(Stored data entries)
....

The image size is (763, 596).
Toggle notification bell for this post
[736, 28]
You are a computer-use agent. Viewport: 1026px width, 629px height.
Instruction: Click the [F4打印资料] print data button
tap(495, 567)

....

[Directions] All of the data must be written out again, exactly as it stands.

[Answer area]
The image size is (763, 596).
Toggle notification bell for this post
[736, 28]
You are a computer-use agent. Viewport: 1026px width, 629px height.
Instruction: Click the [F4打印资料] print data button
tap(495, 567)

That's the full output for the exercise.